Deep neural networks (DNNs) have emerged as a prominent model in medical image segmentation, achieving remarkable advancements in clinical practice. Despite the promising results reported in the literature, the effectiveness of DNNs necessitates substantial quantities of high-quality annotated training data. During experiments, we observe a significant decline in the performance of DNNs on the test set when there exists disruption in the labels of the training dataset, revealing inherent limitations in the robustness of DNNs. In this paper, we find that the neural memory ordinary differential equation (nmODE), a recently proposed model based on ordinary differential equations (ODEs), not only addresses the robustness limitation but also enhances performance when trained by the clean training dataset. However, it is acknowledged that the ODE-based model tends to be less computationally efficient compared to the conventional discrete models due to the multiple function evaluations required by the ODE solver. Recognizing the efficiency limitation of the ODE-based model, we propose a novel approach called the nmODE-based knowledge distillation (nmODE-KD).
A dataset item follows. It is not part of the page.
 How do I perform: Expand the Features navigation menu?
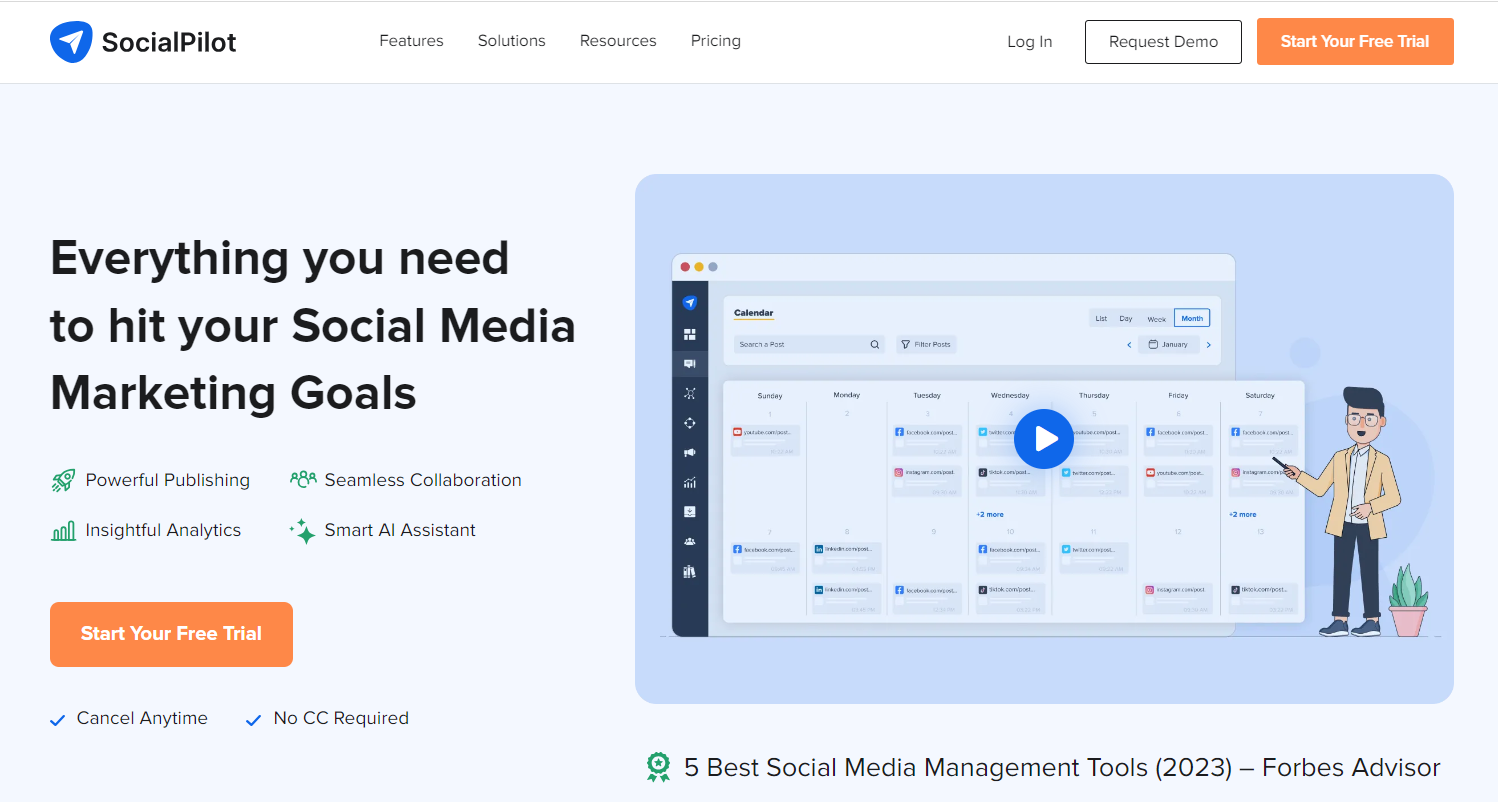coord(411,41)
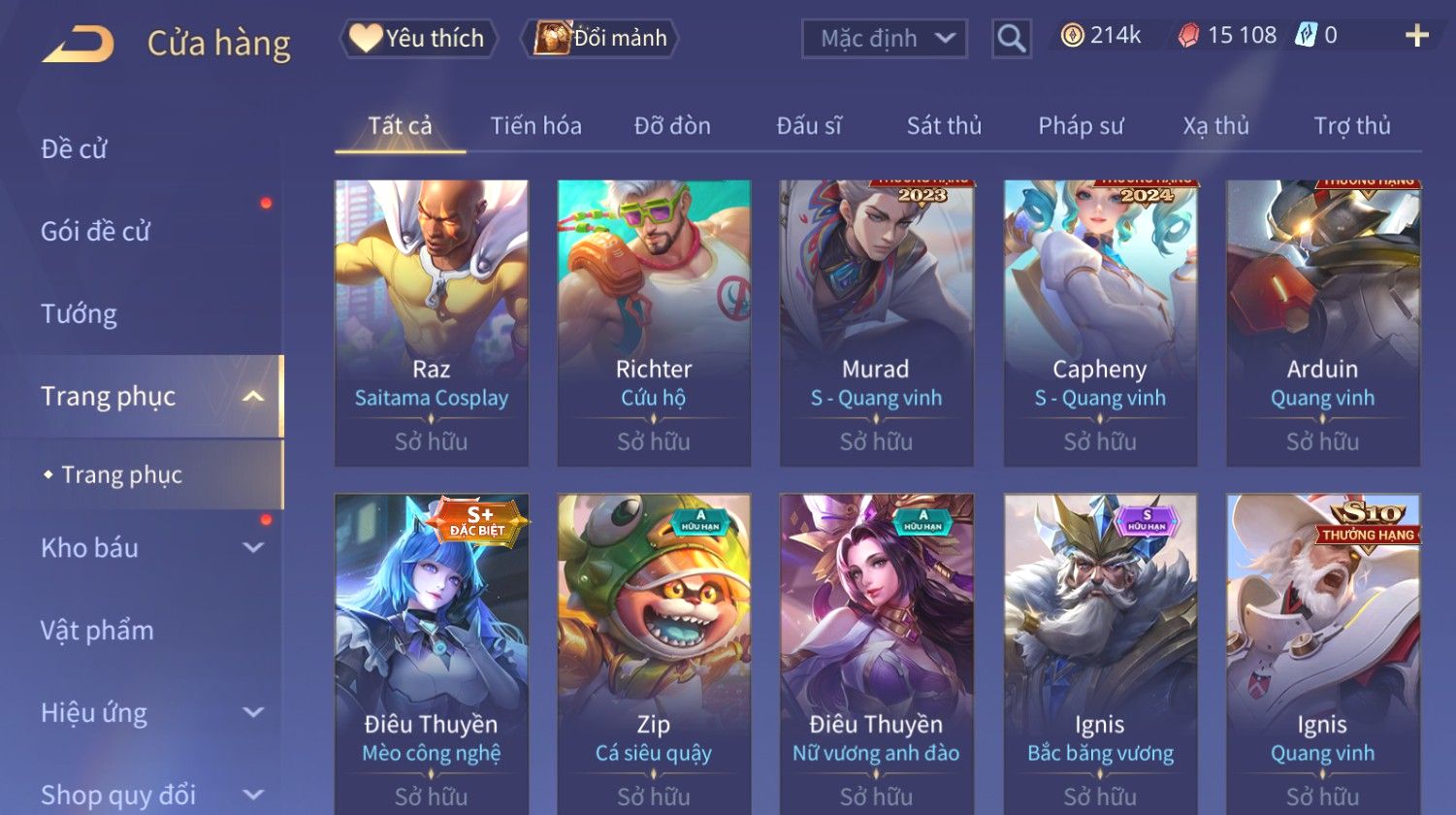Open Gói đề cử in sidebar
The height and width of the screenshot is (815, 1456).
(95, 231)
The proposed method aims to transfer knowledge from the continuous nmODE to a discrete layer, simultaneously enhancing the model's robustness and efficiency. The core concept of nmODE-KD revolves around enforcing the discrete layer to mimic the continuous nmODE by minimizing the KL divergence between them. Experimental results on 18 organs-at-risk segmentation tasks demonstrate that nmODE-KD exhibits improved robustness compared to ODE-based models while also mitigating the efficiency limitation.